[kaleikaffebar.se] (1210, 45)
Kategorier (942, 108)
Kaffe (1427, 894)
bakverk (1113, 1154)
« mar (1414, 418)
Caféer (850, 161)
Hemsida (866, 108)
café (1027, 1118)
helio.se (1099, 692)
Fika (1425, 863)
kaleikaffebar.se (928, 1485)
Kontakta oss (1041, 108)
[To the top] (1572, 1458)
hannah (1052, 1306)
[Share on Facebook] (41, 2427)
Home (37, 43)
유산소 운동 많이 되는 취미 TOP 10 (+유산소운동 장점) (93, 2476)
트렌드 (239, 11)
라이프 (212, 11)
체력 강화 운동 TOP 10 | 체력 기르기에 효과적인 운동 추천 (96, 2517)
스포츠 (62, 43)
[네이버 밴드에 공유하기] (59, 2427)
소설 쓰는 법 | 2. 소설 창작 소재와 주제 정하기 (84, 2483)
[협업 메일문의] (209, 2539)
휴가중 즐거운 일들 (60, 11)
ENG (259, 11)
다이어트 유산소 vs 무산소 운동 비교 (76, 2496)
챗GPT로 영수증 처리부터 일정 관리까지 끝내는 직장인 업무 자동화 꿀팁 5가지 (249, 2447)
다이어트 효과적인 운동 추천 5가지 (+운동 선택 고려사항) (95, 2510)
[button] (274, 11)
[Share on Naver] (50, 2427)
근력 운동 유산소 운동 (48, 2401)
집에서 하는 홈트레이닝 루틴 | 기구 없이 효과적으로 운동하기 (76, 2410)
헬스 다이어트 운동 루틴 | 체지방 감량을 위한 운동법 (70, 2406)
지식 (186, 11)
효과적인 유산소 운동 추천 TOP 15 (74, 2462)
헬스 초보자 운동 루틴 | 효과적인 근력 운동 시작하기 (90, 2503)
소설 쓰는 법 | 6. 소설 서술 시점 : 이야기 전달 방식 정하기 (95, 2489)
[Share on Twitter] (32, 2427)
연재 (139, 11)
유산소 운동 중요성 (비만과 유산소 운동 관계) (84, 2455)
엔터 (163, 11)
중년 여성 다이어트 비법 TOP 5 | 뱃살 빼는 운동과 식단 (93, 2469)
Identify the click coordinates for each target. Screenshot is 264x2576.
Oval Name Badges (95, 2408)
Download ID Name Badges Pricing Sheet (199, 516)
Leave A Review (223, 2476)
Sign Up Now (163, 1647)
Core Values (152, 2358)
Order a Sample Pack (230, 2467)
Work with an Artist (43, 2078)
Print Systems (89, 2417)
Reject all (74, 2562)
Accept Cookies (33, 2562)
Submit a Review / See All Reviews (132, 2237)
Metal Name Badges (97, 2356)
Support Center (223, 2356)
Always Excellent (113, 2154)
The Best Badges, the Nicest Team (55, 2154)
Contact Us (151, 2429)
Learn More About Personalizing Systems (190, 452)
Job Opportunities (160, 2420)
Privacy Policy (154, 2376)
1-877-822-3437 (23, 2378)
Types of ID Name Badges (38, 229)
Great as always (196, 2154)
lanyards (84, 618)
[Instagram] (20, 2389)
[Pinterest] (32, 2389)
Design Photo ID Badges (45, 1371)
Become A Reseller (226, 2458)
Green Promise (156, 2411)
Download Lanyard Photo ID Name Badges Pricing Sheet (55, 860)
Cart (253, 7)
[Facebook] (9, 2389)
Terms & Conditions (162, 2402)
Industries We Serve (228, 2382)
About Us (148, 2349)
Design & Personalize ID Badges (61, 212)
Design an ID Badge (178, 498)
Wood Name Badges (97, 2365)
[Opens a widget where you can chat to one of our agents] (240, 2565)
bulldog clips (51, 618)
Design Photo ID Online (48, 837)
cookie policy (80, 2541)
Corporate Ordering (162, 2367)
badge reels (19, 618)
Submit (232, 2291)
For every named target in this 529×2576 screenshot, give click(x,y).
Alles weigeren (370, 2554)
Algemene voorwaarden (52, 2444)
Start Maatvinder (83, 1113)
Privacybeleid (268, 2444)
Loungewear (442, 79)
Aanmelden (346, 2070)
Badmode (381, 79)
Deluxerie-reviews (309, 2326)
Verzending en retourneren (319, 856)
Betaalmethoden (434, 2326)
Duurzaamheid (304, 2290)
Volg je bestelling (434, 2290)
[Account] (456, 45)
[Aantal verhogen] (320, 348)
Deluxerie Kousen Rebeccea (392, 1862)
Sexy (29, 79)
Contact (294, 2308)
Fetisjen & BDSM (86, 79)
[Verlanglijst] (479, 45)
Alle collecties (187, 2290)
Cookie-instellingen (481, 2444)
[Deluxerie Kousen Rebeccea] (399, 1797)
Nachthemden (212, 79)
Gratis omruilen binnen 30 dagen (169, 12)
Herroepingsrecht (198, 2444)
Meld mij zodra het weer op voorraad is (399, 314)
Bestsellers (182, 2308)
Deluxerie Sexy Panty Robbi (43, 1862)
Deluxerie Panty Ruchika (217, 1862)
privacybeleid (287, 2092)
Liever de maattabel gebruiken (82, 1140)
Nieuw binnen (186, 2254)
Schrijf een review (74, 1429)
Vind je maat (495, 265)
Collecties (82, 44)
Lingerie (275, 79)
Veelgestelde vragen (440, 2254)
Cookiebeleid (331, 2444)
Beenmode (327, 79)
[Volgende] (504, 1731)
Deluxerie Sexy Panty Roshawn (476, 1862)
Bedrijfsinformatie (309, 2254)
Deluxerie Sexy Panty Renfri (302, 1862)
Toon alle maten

★ ★ ★ ★ ★

What the exercise asks - Could you filter the entries above for lines holding the string "Photo" and copy them?

Response -
Design Photo ID Badges (45, 1371)
Download Lanyard Photo ID Name Badges Pricing Sheet (55, 860)
Design Photo ID Online (48, 837)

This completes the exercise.